WHAT IS REQUIRED :: Can you output, word for word, everything from the line that contains "Task: Open details card icon for Web改善AI プランF" down to the end of the entries below, leaving out the pictures?

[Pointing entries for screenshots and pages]
┄┄┄┄┄┄┄┄┄┄
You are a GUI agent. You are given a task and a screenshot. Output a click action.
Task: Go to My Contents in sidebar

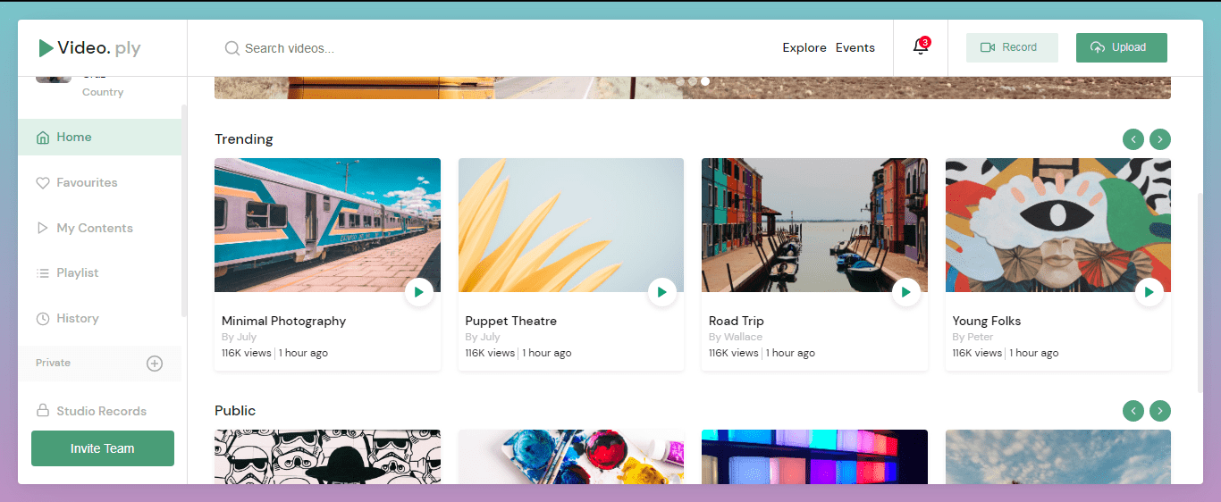[x=94, y=229]
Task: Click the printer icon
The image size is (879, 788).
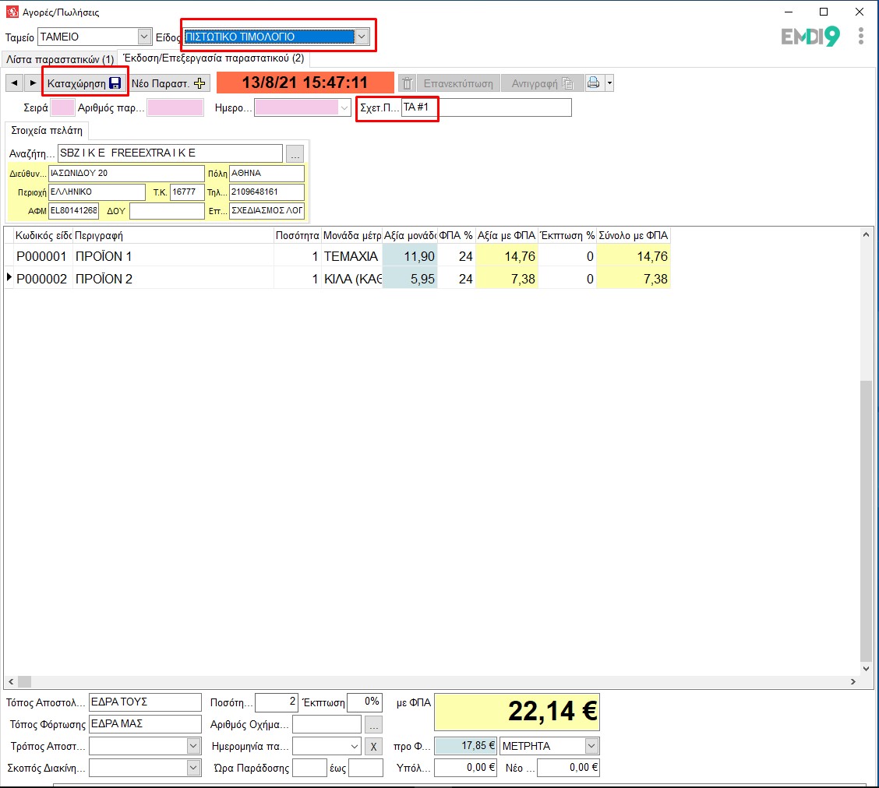Action: (x=594, y=83)
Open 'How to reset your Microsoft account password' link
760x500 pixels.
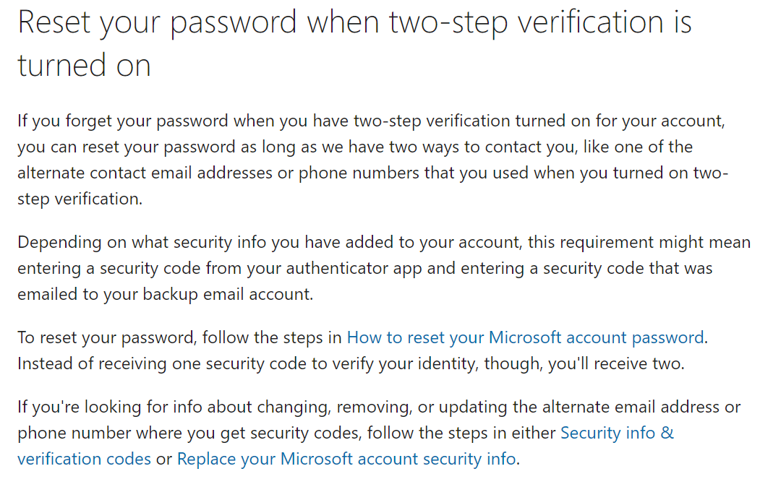tap(525, 337)
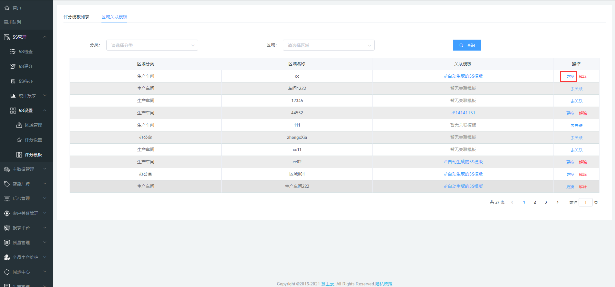Switch to the 评分模板列表 tab
The image size is (615, 287).
click(76, 17)
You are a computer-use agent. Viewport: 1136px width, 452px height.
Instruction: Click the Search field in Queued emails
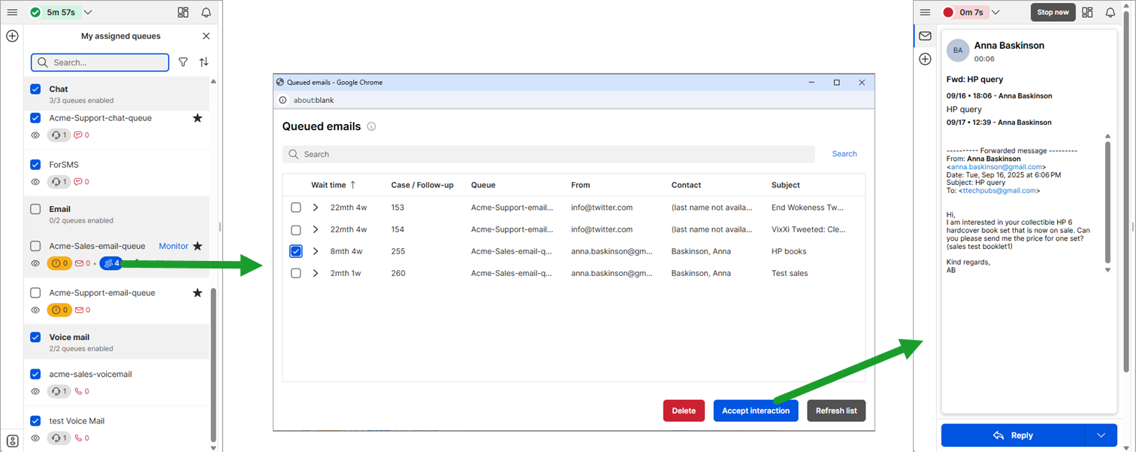coord(548,154)

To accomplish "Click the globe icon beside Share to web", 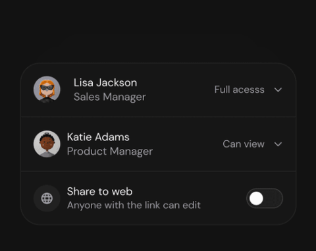I will pyautogui.click(x=47, y=198).
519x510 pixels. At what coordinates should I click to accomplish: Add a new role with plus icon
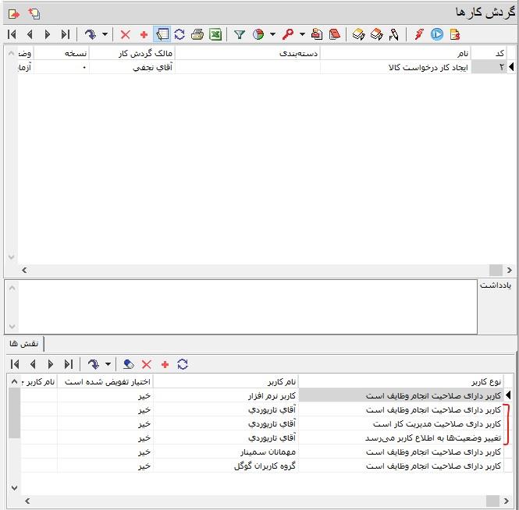(x=165, y=364)
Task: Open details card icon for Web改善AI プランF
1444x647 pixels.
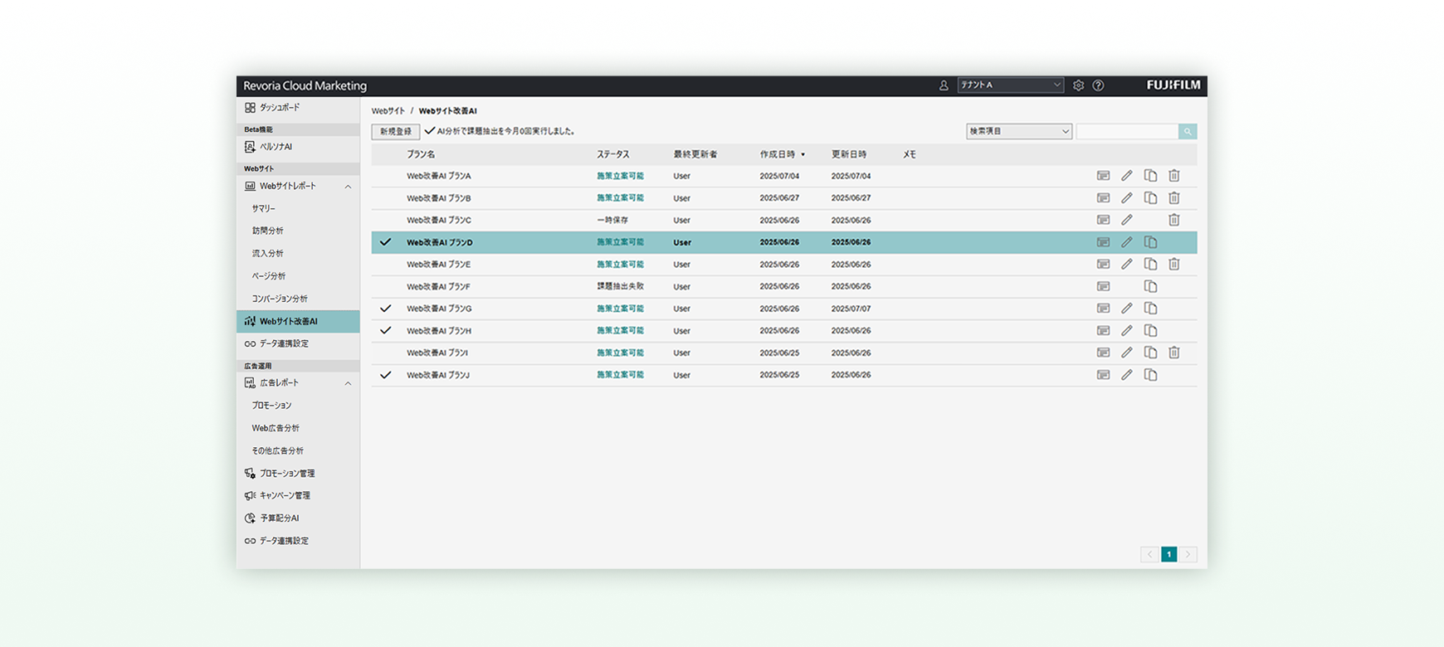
┄┄┄┄┄┄┄┄┄┄
THE OUTPUT ::
Task: Open details card icon for Web改善AI プランF
1444x647 pixels.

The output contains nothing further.